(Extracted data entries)
---------------

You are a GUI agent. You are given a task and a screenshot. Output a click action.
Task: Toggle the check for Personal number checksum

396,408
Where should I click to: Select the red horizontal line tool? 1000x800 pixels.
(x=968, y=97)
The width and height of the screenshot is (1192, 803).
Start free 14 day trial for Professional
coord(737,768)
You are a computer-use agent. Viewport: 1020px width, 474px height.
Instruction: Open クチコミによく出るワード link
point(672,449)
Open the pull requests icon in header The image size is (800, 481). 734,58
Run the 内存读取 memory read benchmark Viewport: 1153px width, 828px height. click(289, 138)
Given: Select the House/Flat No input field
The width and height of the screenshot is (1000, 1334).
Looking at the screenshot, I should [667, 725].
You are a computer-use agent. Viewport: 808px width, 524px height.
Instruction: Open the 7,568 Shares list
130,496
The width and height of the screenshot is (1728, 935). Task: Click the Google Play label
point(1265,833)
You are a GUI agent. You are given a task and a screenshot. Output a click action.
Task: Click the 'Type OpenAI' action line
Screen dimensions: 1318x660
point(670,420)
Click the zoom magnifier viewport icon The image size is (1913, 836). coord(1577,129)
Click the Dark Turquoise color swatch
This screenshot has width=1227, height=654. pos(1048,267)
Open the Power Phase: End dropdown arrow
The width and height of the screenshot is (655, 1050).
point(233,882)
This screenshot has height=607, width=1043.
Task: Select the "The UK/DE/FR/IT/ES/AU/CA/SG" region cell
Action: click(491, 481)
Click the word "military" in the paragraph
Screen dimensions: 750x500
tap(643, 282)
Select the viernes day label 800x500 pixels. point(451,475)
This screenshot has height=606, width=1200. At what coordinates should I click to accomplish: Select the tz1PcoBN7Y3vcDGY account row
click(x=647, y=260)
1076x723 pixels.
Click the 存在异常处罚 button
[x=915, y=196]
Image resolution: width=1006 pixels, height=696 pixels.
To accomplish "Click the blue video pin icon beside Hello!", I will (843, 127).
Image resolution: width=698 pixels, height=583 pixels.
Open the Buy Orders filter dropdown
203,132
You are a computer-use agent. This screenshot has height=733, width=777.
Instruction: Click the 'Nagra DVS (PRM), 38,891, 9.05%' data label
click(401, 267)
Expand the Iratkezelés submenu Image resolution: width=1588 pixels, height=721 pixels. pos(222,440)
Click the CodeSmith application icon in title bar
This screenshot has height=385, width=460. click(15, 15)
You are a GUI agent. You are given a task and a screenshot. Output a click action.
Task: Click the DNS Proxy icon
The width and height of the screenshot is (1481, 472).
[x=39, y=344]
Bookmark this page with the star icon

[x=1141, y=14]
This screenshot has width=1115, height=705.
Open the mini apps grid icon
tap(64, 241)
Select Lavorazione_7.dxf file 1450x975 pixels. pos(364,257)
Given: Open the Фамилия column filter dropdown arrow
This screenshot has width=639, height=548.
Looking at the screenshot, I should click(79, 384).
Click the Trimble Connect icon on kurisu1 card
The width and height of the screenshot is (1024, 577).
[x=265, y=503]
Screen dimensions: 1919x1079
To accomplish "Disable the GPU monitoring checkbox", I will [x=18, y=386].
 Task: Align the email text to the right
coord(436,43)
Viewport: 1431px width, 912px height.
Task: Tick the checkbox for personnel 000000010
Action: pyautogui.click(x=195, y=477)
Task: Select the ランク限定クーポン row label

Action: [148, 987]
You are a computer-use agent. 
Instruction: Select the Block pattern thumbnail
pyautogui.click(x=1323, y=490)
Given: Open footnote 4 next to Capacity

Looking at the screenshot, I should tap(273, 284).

---------------

TASK STATEMENT:
Please give an exact copy of the lines above, beginning with the line containing "Click the 存在异常处罚 button" and running through the line containing "You are a computer-use agent. This", and of no other lines.

WRITTEN RESPONSE:
Click the 存在异常处罚 button
[x=915, y=196]
Image resolution: width=1006 pixels, height=696 pixels.
To accomplish "Click the blue video pin icon beside Hello!", I will (843, 127).
Image resolution: width=698 pixels, height=583 pixels.
Open the Buy Orders filter dropdown
203,132
You are a computer-use agent. This screenshot has height=733, width=777.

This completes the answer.